* START Text passage *

Hacker News new | ask | show | jobs
by gfo 2995 days ago
Why must an intruder, who may be there just to steal something and not harm others, immediately have to pay for their actions with their life?

Do gun owners truly believe that they can band together and stop the entirety of the United States military anymore? The same people who are large proponents of the 2nd Amendment also seem to encourage a massive defense budget which seems backwards to me.

9 comments

>Do gun owners truly believe that they can band together and stop the entirety of the United States military anymore?

Well, yeah.

There are no illusions that a group of people with dubious levels of training could square off against the government and come out on top. However, you can certainly raise the cost of occupation _significantly_.

Despite the US rolling into the middle east with all of its technological might, planes, helicopters, and modern armor, its still bands of people with guns and bombs who, years after "mission accomplished", drag the conflict onward.

* END Text passage *
* START Collected material *

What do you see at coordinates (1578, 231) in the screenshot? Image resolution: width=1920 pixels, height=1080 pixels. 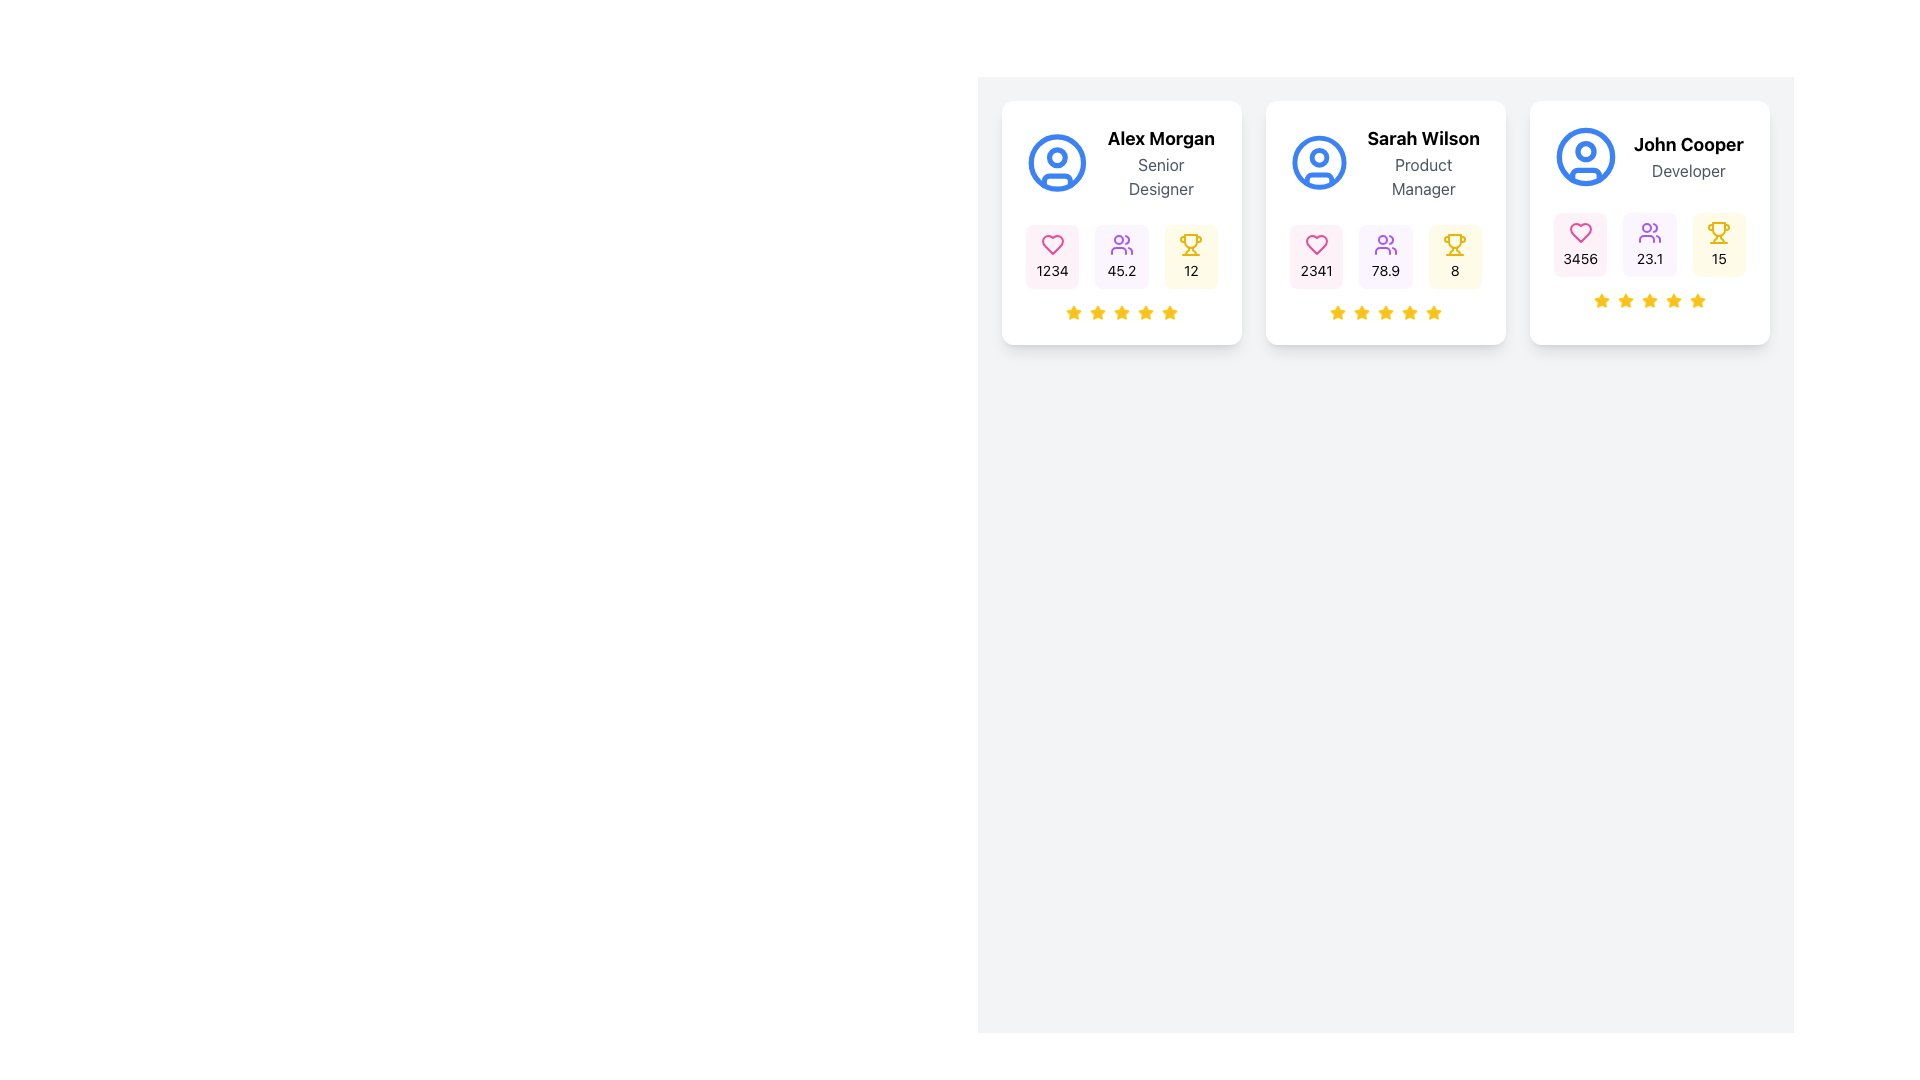 I see `the heart icon located in the top-left corner of John Cooper's card` at bounding box center [1578, 231]. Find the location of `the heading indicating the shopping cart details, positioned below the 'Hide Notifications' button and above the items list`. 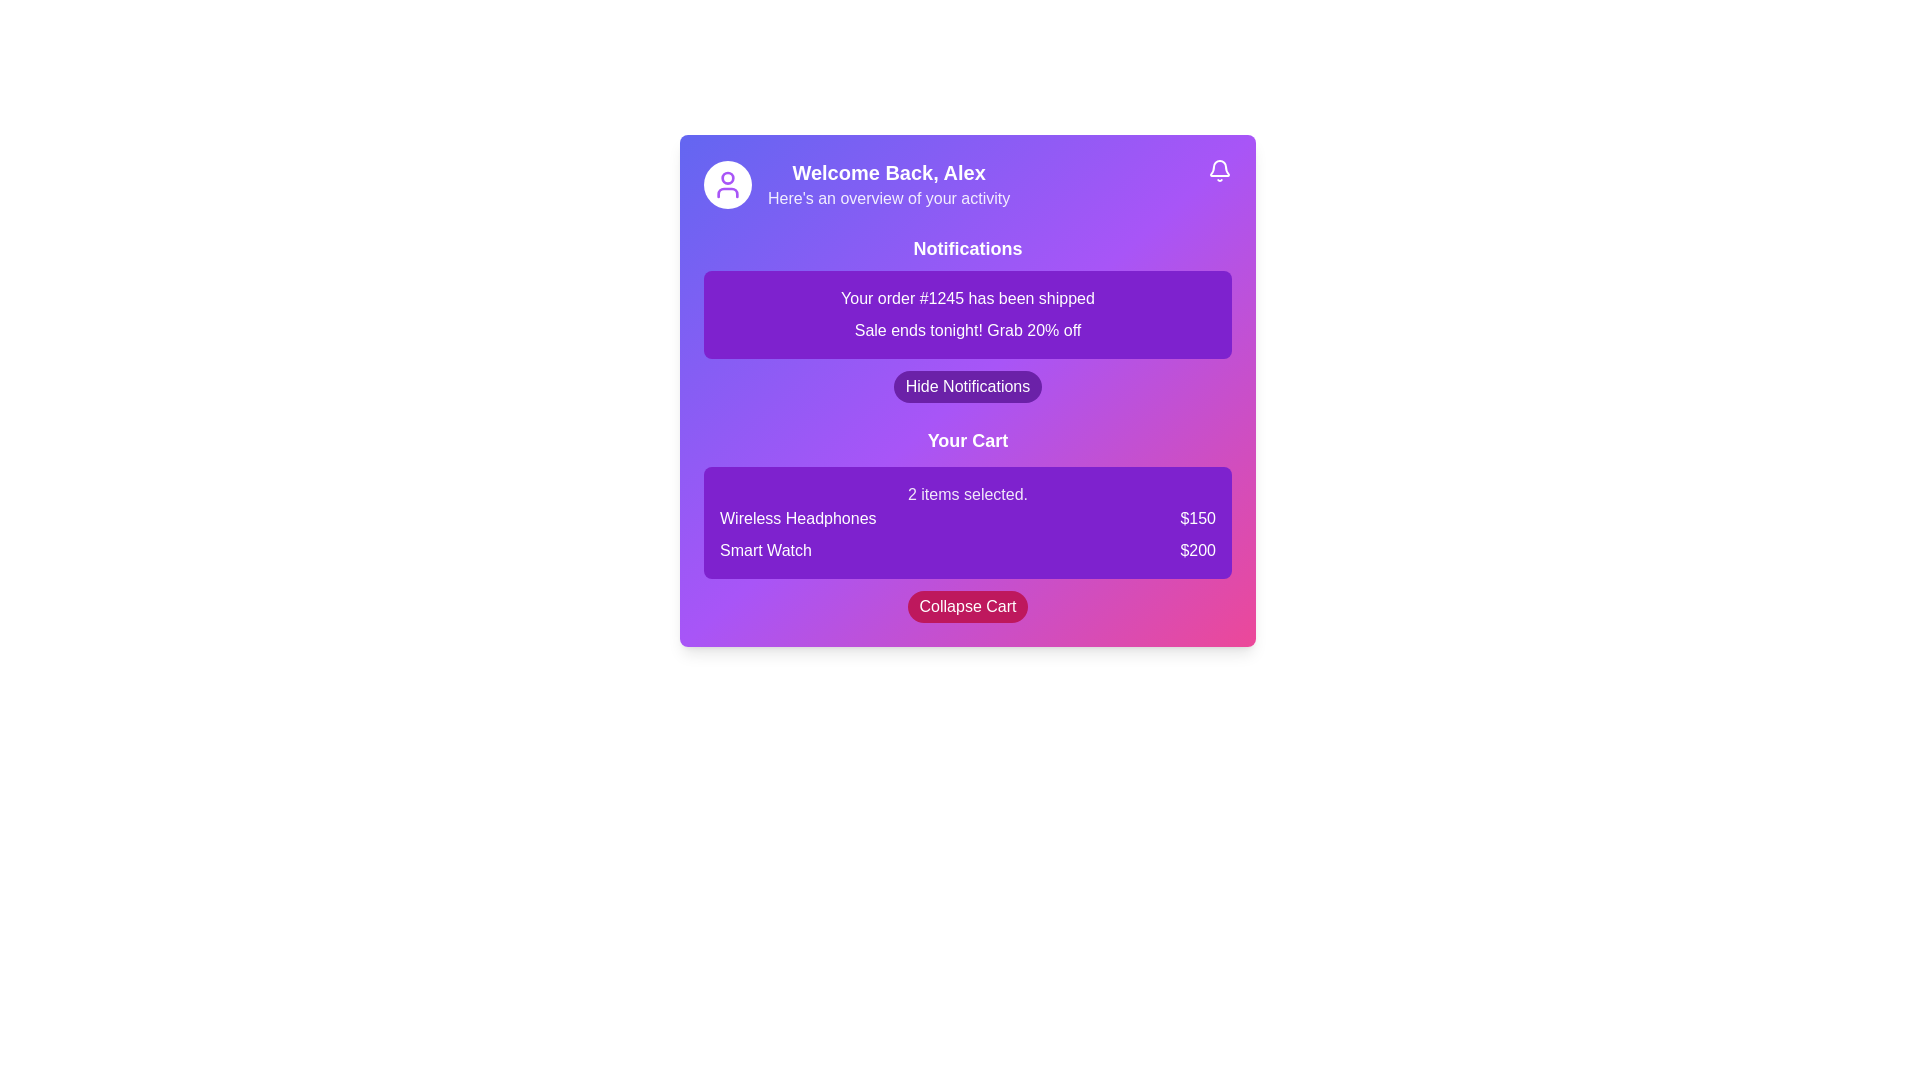

the heading indicating the shopping cart details, positioned below the 'Hide Notifications' button and above the items list is located at coordinates (968, 439).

* END Collected material *

» **Work instructions**
(1) Quote the gun ownership discussion word for word, starting at "Hacker News new" and ending at "Well, yeah.".
(2) Write the next part of the online discussion about gun ownership and the military, picking up after its last sentence.

» **Set of answers**
(1)
Hacker News new | ask | show | jobs
by gfo 2995 days ago
Why must an intruder, who may be there just to steal something and not harm others, immediately have to pay for their actions with their life?

Do gun owners truly believe that they can band together and stop the entirety of the United States military anymore? The same people who are large proponents of the 2nd Amendment also seem to encourage a massive defense budget which seems backwards to me.

9 comments

>Do gun owners truly believe that they can band together and stop the entirety of the United States military anymore?

Well, yeah.

(2)
Who is the threat to invade the United States? Last time I checked, Canada and Mexico are pretty peaceful Nations and Russia is in charge of our current president.
> Why must an intruder, who may be there just to steal something and not harm others, immediately have to pay for their actions with their life?

The loss of property, and the violation of one's home and sense of security are real harms. But the point is not to make the violator pay, so much as it is to merely prevent an injustice.

And many (I believe most) defensive gun uses involve merely brandishing the weapon. Most people do not relish the thought of taking another's life.

> Do gun owners truly believe that they can band together and stop the entirety of the United States military anymore? The same people who are large proponents of the 2nd Amendment also seem to encourage a massive defense budget which seems backwards to me.

It makes more sense when you realize that there is significant overlap between "gun owners" and "past or present military service".

If u intend to "brandish" a gun and you are not prepared to use it. Then you are the person who needs to be afraid for their life .
As I agree with your statement, I'm not sure exactly what you are getting at. One can be under threat, prepared to use a weapon, brandish it, and yet not actually use it. Discipline and restraint are import aspects of firearm training.
>Why must an intruder, who may be there just to steal something and not harm others, immediately have to pay for their actions with their life?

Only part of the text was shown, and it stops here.